→ Data extract

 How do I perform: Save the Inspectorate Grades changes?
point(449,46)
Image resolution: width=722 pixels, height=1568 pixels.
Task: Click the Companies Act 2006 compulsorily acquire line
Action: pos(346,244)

→ Do this
Copy out the data above word for word, with nothing changed.

→ Final result
 How do I perform: Save the Inspectorate Grades changes?
point(449,46)
Image resolution: width=722 pixels, height=1568 pixels.
Task: Click the Companies Act 2006 compulsorily acquire line
Action: pos(346,244)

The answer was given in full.